Le "confessioni" di Geremia


Sarà solo un abbozzo parziale quello che ora possiamo tracciare. Il profeta Geremia - che in questa domenica occupa con una sua pagina la prima lettura della liturgia - è infatti il protagonista di una delle più tragiche epoche della storia ebraica, quella che sfocerà nella rovina di Gerusalemme del 586 a.C. sotto le armate babilonesi di Nabucodonosor e nel relativo esilio del popolo.

Il suo scritto profetico, che comprende anche narrazioni in terza persona dovute al suo fedele segretario Baruch, è in assoluto il libro più ampio dell'Antico Testamento: si tratta di 21.819 parole, il 7,2% dell'intera Bibbia ebraica.

A sei chilometri a nordest di Gerusalemme si incontra il villaggio di Anatot. Là, attorno al 650 a.C., egli era nato dal sacerdote Helkia. Là, nel 626 a.C., sotto un mandono dell'orto paterno, il giovane Geremia era stato chiamato da Dio a una missione amara, quella di annunziare a Israele la fine della nazione. Timido, impacciato, era stato convinto a fatica ad accettare l'incarico. Il Signore era ricorso proprio a quel mandorlo come a un simbolo: "Cosa vedi, Geremia?... Un ramo di mandorlo!... Bene! Così io veglierò per compiere la mia parola" (1,1 1-12).
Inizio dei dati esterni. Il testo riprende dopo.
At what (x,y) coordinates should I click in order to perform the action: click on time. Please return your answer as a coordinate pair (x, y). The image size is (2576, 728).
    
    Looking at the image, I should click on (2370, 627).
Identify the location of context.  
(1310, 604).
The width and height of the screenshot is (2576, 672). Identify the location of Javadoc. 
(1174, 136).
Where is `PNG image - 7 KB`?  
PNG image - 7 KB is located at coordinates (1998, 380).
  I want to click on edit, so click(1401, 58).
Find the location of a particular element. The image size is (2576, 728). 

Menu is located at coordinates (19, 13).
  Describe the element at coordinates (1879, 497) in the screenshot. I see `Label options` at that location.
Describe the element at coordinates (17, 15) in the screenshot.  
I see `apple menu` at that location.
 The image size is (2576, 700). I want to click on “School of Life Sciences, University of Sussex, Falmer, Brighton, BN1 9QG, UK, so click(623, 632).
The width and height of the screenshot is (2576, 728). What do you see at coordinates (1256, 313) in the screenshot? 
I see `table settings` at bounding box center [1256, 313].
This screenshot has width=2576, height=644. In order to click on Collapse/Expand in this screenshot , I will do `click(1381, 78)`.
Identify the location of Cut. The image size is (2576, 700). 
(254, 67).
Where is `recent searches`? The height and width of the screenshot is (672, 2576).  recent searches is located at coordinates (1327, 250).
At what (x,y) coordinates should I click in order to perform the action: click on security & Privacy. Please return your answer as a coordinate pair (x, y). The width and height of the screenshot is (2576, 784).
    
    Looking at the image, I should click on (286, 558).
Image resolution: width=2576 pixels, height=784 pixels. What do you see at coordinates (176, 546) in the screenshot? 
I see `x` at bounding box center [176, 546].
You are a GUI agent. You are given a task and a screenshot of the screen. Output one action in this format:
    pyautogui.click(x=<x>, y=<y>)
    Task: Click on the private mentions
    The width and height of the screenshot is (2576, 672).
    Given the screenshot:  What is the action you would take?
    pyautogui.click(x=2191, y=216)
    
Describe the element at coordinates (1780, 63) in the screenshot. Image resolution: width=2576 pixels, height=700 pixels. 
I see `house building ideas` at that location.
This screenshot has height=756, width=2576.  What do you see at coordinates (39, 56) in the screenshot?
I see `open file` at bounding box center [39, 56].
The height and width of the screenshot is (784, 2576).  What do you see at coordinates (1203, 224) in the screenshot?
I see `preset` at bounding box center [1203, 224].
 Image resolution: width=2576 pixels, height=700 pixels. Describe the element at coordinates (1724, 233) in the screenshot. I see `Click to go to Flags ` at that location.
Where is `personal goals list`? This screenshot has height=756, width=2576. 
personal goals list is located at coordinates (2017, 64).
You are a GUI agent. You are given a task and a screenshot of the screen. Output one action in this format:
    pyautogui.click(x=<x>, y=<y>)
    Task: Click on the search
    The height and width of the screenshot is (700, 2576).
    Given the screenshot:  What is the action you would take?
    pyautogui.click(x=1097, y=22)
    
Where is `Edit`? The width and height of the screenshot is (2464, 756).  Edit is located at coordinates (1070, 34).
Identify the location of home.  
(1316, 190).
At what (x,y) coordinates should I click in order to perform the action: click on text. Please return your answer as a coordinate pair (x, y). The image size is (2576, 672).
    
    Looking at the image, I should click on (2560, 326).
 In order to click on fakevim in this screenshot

Per capire questo collegamento, bisogna ricordare che in ebraico "mandorlo", shaqed, echeggia la parola shoqed, "colui che veglia" per proteggere e difendere.

Geremia è forse il profeta più autobiografico: lo dimostrano quelle che sono state chiamate le sue "Confessioni", disperse nei capitoli del suo libro, quasi un diario intimo di un'anima romantica ed emotiva. La sua è, infatti, una lacerazione profonda: egli è innamorato della sua patria, sensibile agli affetti, alla religione e alla vita serena; ed è, invece, costretto a essere la Cassandra della nazione - lo soprannomineranno magòr missabib, "terrore dappertutto" -, a essere scomunicato, perseguitato dai suoi stessi compaesani, denunciato da parenti e amici, carcerato. Non potrà neppure costruirsi una famiglia perché Dio gli imporrà il celibato, uno stato civile considerato eccentrico in Israele, oltre che fonte di solitudine ulteriore per il profeta.

Impressionante è il grido che egli lancia a Dio: "Mi hai sedotto, Signore, e io mi sono lasciato sedurre; mi hai fatto violenza e hai prevalso!" (20, 7). Non è in gioco la seduzione amorosa, come spesso si crede, bensì la circonvenzione di incapace. In quel "giorno del mandorlo" - sostiene Geremia - Dio lo ha sedotto come si circuisce un inesperto con false promesse perché acconsenta alle manovre di chi è più astuto.

E ora, nell'umiliazione più profonda, il profeta urla a Dio con estrema sincerità: "Maledetto il giorno in cui nacqui! Il giorno in cui mia madre mi generò non sia benedetto!...
Perché non mi fece morire nel grembo materno e mia madre sarebbe stata la mia tomba?
Perché mai sono uscito da quel grembo per vedere tormenti e sofferenze e finire i miei giorni nell'infamia?" (20,14-18).

Geremia morirà come profugo, costretto a migrare dai suoi compatrioti in Egitto, dopo la fine di Gerusalemme.